Written task:
Locate each line in the data below that contains the word "property" and copy those lines.

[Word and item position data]

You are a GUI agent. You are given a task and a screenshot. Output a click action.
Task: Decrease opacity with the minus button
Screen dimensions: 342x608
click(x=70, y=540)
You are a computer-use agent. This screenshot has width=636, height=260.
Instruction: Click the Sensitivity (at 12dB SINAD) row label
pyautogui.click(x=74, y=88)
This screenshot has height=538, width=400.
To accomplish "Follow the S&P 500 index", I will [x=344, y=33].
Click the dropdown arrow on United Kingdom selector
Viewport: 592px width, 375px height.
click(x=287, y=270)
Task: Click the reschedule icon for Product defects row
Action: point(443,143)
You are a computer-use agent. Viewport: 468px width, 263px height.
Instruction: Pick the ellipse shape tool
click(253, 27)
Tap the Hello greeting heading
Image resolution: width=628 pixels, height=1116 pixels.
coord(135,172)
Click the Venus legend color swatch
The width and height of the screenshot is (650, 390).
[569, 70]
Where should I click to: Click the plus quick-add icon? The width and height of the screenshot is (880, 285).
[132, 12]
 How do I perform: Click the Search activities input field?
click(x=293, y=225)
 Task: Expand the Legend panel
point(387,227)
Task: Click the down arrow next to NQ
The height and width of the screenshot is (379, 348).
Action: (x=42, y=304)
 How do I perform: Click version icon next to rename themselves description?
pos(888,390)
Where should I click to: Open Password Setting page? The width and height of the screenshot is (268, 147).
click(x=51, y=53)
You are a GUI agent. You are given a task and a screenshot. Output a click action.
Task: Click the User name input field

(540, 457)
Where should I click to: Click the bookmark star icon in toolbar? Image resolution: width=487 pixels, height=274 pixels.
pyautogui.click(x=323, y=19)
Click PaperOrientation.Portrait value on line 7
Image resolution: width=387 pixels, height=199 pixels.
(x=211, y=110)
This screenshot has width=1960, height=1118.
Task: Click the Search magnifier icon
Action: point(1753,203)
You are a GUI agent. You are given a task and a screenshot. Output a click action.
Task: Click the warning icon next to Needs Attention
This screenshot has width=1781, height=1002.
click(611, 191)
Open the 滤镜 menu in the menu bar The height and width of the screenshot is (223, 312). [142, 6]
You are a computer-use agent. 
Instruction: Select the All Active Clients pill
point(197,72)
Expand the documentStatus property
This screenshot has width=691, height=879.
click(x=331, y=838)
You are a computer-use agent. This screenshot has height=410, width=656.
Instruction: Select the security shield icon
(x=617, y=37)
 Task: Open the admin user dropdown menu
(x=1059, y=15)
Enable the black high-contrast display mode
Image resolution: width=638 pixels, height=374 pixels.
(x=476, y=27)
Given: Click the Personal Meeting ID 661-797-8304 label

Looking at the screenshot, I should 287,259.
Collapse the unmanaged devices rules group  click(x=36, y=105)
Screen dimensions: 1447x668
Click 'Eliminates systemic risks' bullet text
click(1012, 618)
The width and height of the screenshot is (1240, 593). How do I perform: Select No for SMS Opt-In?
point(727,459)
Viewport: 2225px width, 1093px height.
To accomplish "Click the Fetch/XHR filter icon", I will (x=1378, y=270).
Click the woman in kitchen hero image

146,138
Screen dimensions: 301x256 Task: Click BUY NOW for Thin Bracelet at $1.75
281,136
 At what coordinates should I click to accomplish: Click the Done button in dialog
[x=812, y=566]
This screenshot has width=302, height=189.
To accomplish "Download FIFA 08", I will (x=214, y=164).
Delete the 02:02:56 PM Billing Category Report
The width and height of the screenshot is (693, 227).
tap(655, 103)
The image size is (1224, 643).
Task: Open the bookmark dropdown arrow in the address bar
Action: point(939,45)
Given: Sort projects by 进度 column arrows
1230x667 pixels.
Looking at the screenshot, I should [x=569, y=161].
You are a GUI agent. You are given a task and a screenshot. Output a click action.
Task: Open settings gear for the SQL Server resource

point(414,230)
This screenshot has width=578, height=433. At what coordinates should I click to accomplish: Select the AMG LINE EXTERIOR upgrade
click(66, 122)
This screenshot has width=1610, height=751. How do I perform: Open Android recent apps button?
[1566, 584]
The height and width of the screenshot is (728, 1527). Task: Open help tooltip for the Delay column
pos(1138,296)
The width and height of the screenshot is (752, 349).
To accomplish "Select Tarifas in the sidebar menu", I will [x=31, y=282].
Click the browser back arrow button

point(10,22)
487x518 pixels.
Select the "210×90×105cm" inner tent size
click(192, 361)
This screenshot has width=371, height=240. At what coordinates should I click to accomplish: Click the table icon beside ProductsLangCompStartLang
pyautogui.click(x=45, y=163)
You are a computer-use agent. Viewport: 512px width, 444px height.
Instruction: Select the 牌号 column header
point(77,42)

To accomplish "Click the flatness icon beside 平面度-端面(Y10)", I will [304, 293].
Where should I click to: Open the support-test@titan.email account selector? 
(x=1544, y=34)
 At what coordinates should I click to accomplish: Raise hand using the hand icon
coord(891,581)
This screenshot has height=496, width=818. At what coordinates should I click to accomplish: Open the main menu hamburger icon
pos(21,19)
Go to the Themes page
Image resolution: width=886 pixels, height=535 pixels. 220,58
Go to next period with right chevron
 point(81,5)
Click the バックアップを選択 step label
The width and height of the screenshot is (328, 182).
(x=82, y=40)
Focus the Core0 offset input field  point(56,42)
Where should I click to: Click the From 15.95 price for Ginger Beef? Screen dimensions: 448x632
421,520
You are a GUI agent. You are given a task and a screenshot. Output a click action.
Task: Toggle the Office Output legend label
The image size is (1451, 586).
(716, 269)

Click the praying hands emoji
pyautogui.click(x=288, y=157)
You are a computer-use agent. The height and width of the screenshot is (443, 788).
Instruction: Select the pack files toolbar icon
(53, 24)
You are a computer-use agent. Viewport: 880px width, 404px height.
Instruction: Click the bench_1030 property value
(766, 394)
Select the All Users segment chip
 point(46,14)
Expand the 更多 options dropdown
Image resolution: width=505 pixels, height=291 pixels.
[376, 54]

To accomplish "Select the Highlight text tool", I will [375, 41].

In response:
Expand the documentStatus property
Instruction: Click the bench_1030 property value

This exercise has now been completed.